‘Anima’ – relating a legend filled with soul

It was a November evening. After three years of war, a tired soldier returned on leave to his native land, after a long walk. He let his steps guide him to the centre of the illuminated village, where people were dancing to the sound of an accordion.
He walked to the bar, made out of of a board placed on two trestles, and ordered an absinthe.
While savouring it, he noticed a girl at the other end of the dance floor. She stood motionless under the dim light of a street lamp, she was beautiful and she looked sad.
After a long moment their eyes met. He gave a faint smile, which she returned immediately.
Then, taking his courage in both hands, he passed through the crowd to join her. Timidly, they spoke.
Her name was Marie, his name was Thomas … then he invited her to dance.

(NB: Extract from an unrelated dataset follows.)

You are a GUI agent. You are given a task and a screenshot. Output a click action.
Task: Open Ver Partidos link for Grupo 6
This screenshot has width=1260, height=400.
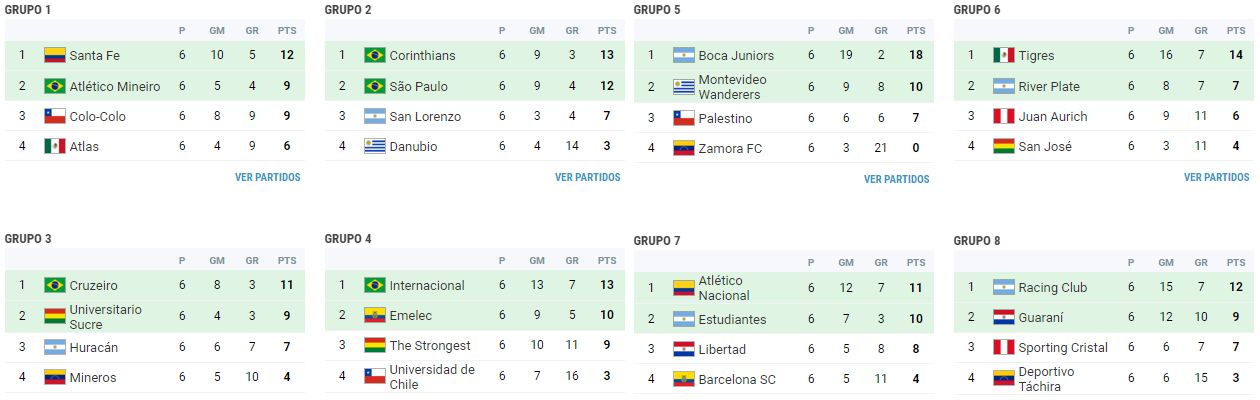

While he now held her in his arms, the night carried away his fatigue and the war. She became his refuge and gave birth to feelings he had forgotten.
Dumé Photographies 3They danced huddled against each other, when suddenly he experienced a strange sensation, that made him increasingly uneasy. His cheek, leaning against Marie’s, conveyed an unusual coldness. She had cold hands, and from her eyes tears flowed. He dared not ask the reason of this sadness and without a word, tenderly, he covered her shoulders with his jacket, that he he had taken off.
On the square, some latecomers were taking a nightcap. The festivities were over and he offered to take her home. At first she refused, but he insisted and on the moonlit road, they went through the village up to her house.
On the doorstep, he said he wanted to see her again, but she replied that this was impossible; it was useless to insist, it was a waste of time. She tried to return his jacket but he begged her to keep it, and promised to pick it up the next day. With a last wave of the hand, Marie disappeared.
Thomas, despairing and anxious, waited until the following day which seemed very long to him. When it was a reasonable hour, he returned to the other end of village, and rang feverishly at the door of the house behind which Marie had disappeared. An old lady all dressed in black opened it; “as she looks like Marie!” he thought. He apologised to the old lady and told her he wanted to see Marie, because he had lent her his jacket the previous evening at the ball of the village, and wanted to collect it.
The old lady looked surprised him, begged him to enter, led him into the room where she invited him to sit down. She asked him to describe Marie; he made such a precise description she extended her hand trembling to a frame containing a discoloured photograph.
He immediately recognised the girl he had hugged the night before. “It’s Marie, said the old lady holding back her sobs, she was my daughter but she died – it will soon be thirteen years!”.
Thomas was shaken by this sudden revelation A mixture of incomprehension and anger knotted his stomach. No, it was impossible, he had not just been dreaming.
Suddenly he remembered the feeling of discomfort, this impression of coldness when he laid his cheek against Marie’s; and an indefinable fear overwhelmed him. Before his dismay, the old lady gently took his hand: “Come, she said, we will go and see Marie.”
When they arrived at the cemetery, there was a neatly folded jacket on Marie’s tomb.